We are given that at \(t=0\), there are \(x_{0}\) rodents, and at \(t=T\), there are \(2x_{0}\) rodents. We will use these initial conditions to find the constant \(C\) and \(k\). At \(t=0\), we have: \[x(0) = Ce^{k\cdot0} \Rightarrow x_0 = C\] At \(t=T\), we have: \[x(T) = x_0 e^{kT} \Rightarrow 2x_0 = x_0 e^{kT}\] Divide by \(x_0\): \[2 = e^{kT}\] Now we can find \(k\): \[k = \frac{1}{T}\ln(2)\] So our specific solution is: \[x(t) = x_0 e^{\frac{1}{T}\ln(2)t}\]

(Step 4: Find rodent populations at given times)

(a) At \(2T\), we want to find \(x(2T)\): \[x(2T) = x_0 e^{\frac{1}{T}\ln(2)(2T)} = x_0e^{2\ln(2)} = x_0\cdot 2^2 = 4x_0\] There will be \(4x_0\) rodents at time \(2T\). (b) At \(3T\), we want to find \(x(3T)\): \[x(3T) = x_0 e^{\frac{1}{T}\ln(2)(3T)} = x_0e^{3\ln(2)} = x_0\cdot 2^3 = 8x_0\] There will be \(8x_0\) rodents at time \(3T\). (c) At \(nT\), we want to find \(x(nT)\): \[x(nT) = x_0 e^{\frac{1}{T}\ln(2)(nT)} = x_0e^{n\ln(2)} = x_0\cdot 2^n\] There will be \(2^nx_0\) rodents at time \(nT\), where \(n\) is a positive integer.

Key concepts

Exponential Growth

Exponential growth occurs in situations where a quantity increases at a rate proportionate to its current value, such as in population dynamics and compound interest scenarios. In the context of the rodent population problem, we witness exponential growth since the population doubles after a constant time interval, here labeled as T.

This pattern, characterized by the repeated doubling at regular intervals, illustrates the 'explosive' nature of exponential growth. Mathematically, exponential growth is modeled by functions of the form x(t) = x_0e^{kt}, where x_0 is the initial quantity at time t = 0, k is the growth constant, and e is the base of the natural logarithm. In our rodent population example, the larger the value of n in nT, the more pronounced the exponential growth becomes, resulting in increasingly large populations of rodents over time.

Separation of Variables

Separation of variables is a fundamental technique for solving ordinary differential equations (ODEs), which involves separating the variables (often x and t in our case) on opposite sides of the equation. After separation, each side of the equation is integrated independently.

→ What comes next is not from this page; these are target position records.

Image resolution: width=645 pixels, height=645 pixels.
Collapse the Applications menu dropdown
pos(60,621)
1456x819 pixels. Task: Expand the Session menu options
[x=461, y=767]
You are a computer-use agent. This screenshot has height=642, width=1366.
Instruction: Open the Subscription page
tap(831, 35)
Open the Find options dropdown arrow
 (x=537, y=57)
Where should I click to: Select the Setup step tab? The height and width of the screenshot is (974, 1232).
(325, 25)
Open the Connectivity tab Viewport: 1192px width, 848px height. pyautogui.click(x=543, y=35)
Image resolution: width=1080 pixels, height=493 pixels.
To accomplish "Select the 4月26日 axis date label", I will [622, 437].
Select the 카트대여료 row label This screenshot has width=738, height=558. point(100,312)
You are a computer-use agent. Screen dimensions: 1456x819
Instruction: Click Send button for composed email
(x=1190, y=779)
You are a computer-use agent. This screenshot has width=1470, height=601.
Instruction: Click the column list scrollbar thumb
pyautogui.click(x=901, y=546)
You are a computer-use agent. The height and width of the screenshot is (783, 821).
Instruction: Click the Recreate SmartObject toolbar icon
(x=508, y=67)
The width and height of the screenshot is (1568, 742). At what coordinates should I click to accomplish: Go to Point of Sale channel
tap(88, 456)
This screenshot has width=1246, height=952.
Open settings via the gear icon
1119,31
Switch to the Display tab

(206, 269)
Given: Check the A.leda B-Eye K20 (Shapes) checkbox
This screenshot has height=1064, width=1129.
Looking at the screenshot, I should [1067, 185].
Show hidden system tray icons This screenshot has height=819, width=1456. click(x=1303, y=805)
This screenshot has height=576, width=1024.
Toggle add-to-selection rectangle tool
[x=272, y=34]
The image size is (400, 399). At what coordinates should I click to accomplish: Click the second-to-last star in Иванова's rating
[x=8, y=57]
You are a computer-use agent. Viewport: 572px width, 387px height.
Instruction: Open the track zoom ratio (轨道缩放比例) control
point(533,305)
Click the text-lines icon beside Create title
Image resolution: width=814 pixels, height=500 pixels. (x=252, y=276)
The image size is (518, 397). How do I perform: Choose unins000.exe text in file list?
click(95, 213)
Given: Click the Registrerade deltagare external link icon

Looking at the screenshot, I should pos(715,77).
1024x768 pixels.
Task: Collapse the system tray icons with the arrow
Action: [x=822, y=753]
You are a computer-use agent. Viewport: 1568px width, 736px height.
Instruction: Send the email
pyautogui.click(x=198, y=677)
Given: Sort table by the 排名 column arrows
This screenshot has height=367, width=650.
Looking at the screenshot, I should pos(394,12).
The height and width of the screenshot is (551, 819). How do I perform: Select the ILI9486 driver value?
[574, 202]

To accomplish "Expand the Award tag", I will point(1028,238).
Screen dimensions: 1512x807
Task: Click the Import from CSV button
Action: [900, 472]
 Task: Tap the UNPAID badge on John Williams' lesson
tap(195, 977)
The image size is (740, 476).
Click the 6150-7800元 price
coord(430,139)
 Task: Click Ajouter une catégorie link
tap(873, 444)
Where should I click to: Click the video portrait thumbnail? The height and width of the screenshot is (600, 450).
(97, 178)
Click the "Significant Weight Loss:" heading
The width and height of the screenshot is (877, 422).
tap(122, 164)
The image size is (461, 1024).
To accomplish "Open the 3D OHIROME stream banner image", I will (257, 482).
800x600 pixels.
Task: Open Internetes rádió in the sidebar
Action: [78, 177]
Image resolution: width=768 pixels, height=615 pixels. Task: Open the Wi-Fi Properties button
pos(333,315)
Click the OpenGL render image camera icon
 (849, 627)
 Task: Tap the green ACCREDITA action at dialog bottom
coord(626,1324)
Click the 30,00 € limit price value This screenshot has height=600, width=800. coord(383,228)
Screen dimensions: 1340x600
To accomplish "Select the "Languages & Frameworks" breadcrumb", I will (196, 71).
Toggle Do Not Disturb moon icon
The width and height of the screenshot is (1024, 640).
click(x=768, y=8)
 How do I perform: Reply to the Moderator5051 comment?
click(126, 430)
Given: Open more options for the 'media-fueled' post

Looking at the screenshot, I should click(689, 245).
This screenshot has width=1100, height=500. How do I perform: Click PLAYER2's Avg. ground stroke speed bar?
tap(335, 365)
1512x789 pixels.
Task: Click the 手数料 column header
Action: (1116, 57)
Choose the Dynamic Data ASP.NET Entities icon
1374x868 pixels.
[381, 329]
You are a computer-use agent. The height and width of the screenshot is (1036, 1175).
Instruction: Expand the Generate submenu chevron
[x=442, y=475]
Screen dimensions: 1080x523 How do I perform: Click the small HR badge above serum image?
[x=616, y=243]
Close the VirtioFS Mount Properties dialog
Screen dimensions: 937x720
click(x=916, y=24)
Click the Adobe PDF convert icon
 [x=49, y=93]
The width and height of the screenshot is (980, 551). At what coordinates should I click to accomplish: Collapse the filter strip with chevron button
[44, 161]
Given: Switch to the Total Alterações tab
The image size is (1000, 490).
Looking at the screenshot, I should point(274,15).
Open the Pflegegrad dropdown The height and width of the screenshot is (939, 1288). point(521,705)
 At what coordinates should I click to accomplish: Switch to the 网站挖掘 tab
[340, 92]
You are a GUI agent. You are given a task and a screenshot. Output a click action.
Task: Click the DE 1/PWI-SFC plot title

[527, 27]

In the rodent population example, we start with the ODE dx/dt = kx and then rearrange it to dx/x = k dt. The integration of both sides yields ln|x| = kt + C_1, guiding us to the general solution of x(t) = Ce^{kt}. This step is crucial since it converts the ODE into a form that can be solved explicitly for the unknown function x(t), reflecting the population at any time t.

Initial Conditions

Initial conditions in the context of differential equations are the values that the unknown function of the differential equation, x(t), takes at a specific starting time, usually t = 0. These conditions are essential for determining the particular solution to a differential equation from its family of general solutions.

For the rodent population, the initial condition tells us that there were x_0 rodents at t = 0. With this, we established that C = x_0. Another set of conditions defined by the problem allowed us to calculate the constant k by observing the population at time T being twice x_0. These initial conditions, when plugged in the general solution, tailor the equation specifically for this rodent population scenario and allow us to predict future populations at any given time t.

Population Dynamics

Population dynamics involve the study of how and why the number of individuals in a population changes over time. An understanding of factors like birth rates, death rates, immigration, and emigration is essential for creating models that describe these phenomena.

In our exercise, the rodent population growth on the island is an isolated system - no immigration or emigration - and the change is only due to birth rates that are proportional to the current population. The doubling of the population at time T, and then the subsequent quadrupling at time 2T indicates a consistent growth pattern unaffected by external variables. This unrealistic assumption of constant growth without limits is typical in simpler models and helps students understand the underlying mechanics of population changes before introducing more complex factors such as carrying capacity and environmental constraints.